Эволюция критических суждений о Лермонтове в статьях самого Белинского наглядно демонстрирует эту закономерность: начав с последовательного оправдания лермонтовских героев и восторженной апологии их творца, критик постепенно движется в сторону более скептической и отчужденной их оценки. Намного дальше заходит такая же эволюция в статьях ближайших преемников Белинского — Чернышевского и Добролюбова: здесь неуклонно усиливается критика лермонтовских героев, приобретающая, наконец, в статье Добролюбова «Что такое обломовщина?» характер классовой вражды. Параллельно совершается пересмотр первоначальных высоких оценок лирики Лермонтова.

Поставив вопрос о внутреннем соотношении двух пересекающихся оппозиций, мы без особого труда убеждаемся в том, что исходный, базисной является в их сочетании именно оппозиция бунта-смирения. Все зависит от того, бунт или смирение составляет основу нравственных и социальных идеалов пишущего о Лермонтове критика. И только уже во вторую очередь, исходя из этого, выстраивается система его историософских представлений и выбираются критерии, позволяющие оценить творчество Лермонтова как нечто прогрессивное или как нечто реакционное.

При том, что, как мы убедились, сами понятия прогресса и реакции в суждениях критиков могли и не фигурировать, логическое развитие их мысли роковым образом замыкалось в рамках указанной дилеммы.
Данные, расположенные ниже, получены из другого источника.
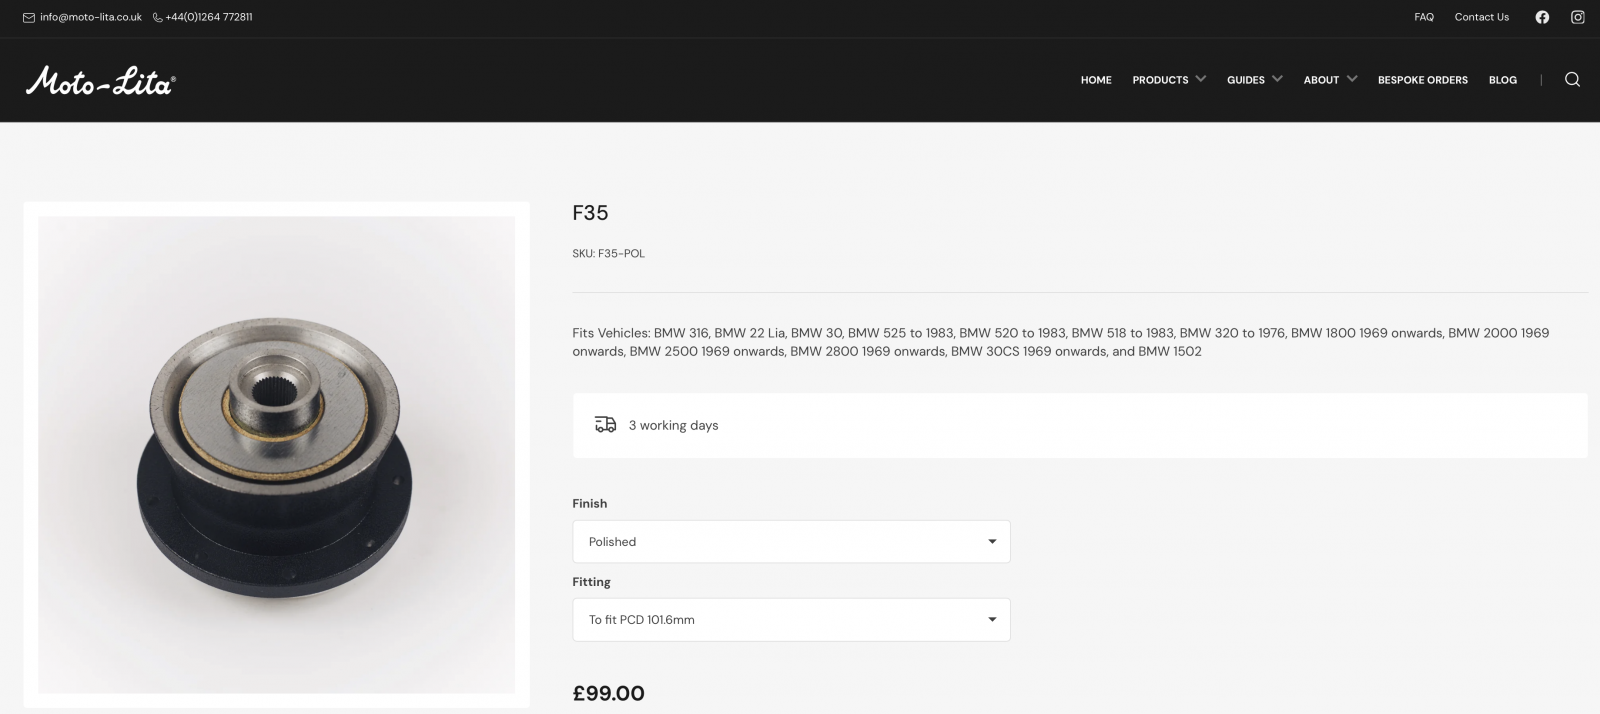Click the F35 boss product image

[x=276, y=455]
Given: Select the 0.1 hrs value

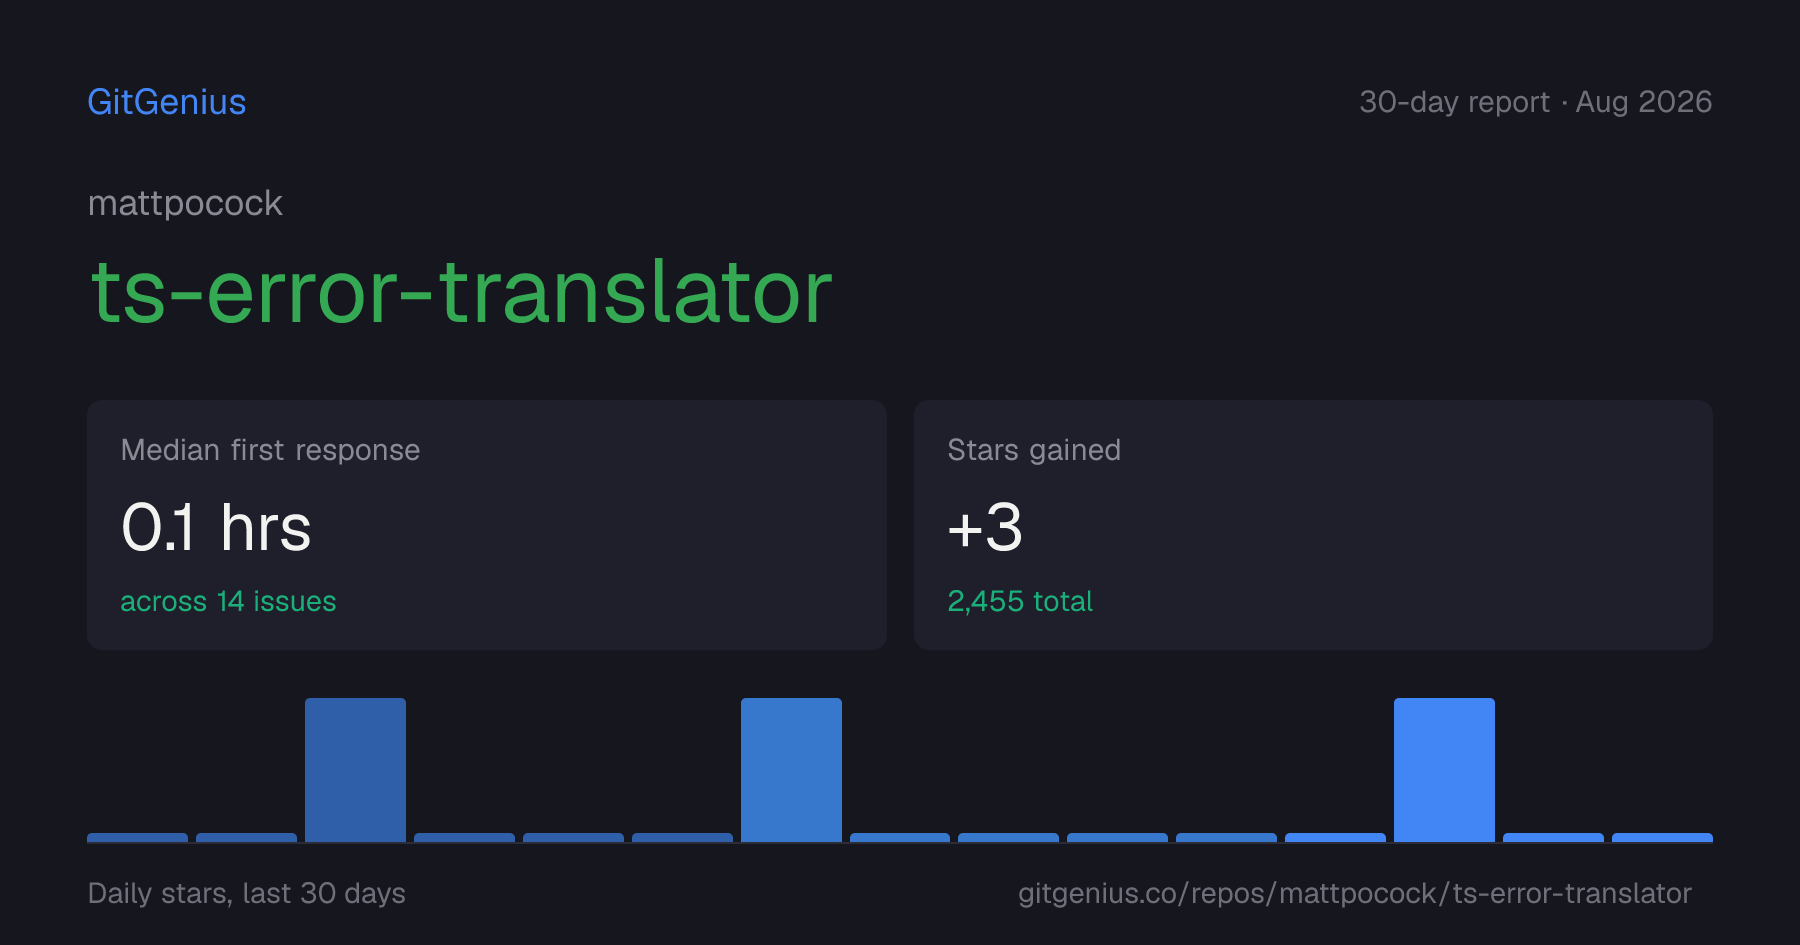Looking at the screenshot, I should click(216, 528).
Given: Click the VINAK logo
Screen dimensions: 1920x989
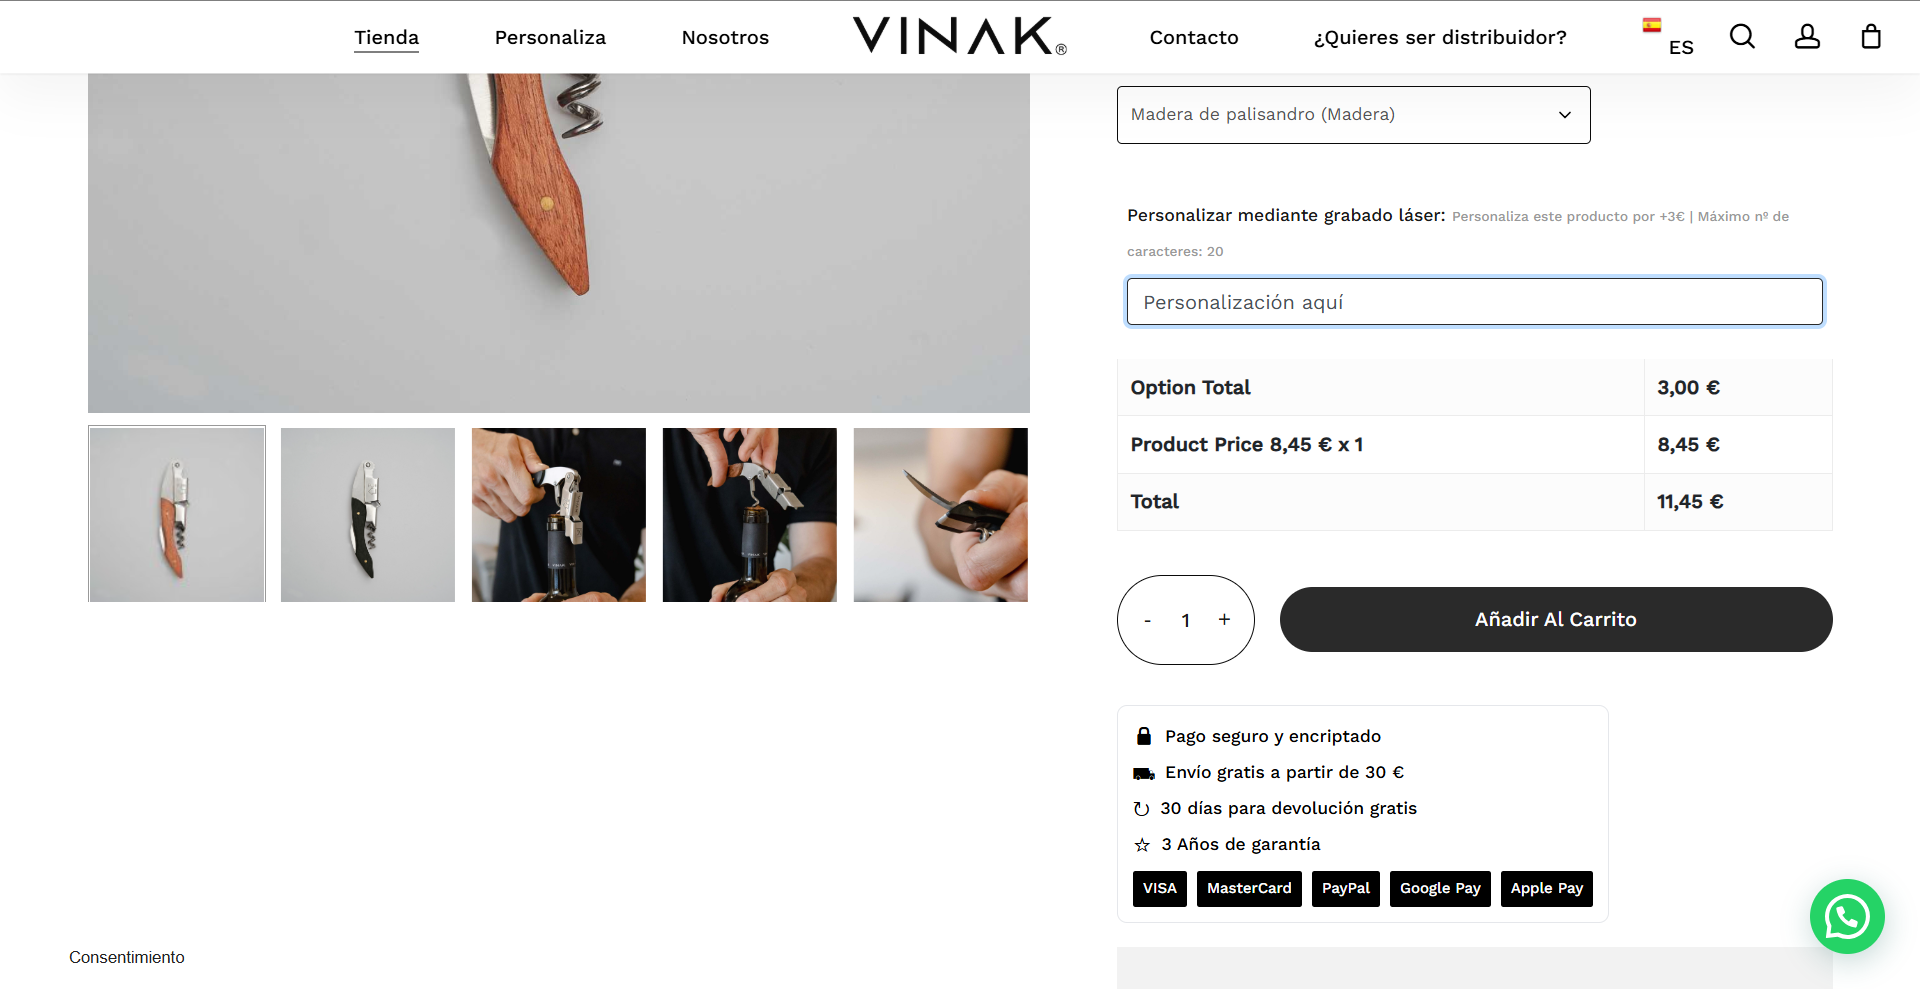Looking at the screenshot, I should [959, 36].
С такой же неизбежностью оно лриводило к тенденциозной односторонности, которая в свою очередь вела к своеобразному препарированию изучаемого. Многосложный и целостный материал художественного творчества расчленялся на «нужное» и «ненужное» для обоснования избранной оценки. «Нужное» выделялось и акцентировалось, «ненужное» затенялось или отбрасывалось (если, скажем, Соловьев не придавал никакого значения звучавшим в поэзии Лермонтова мотивам примирения с Богом и с миром, то Ключевский, напротив, отказывался принимать всерьез мотивы демонические). А так как оба противоположных начала в творчестве Лермонтова присутствовали и совмещались, каждая критическая оценка, взятая в отдельности, означала то или иное искажение действительного положения вещей.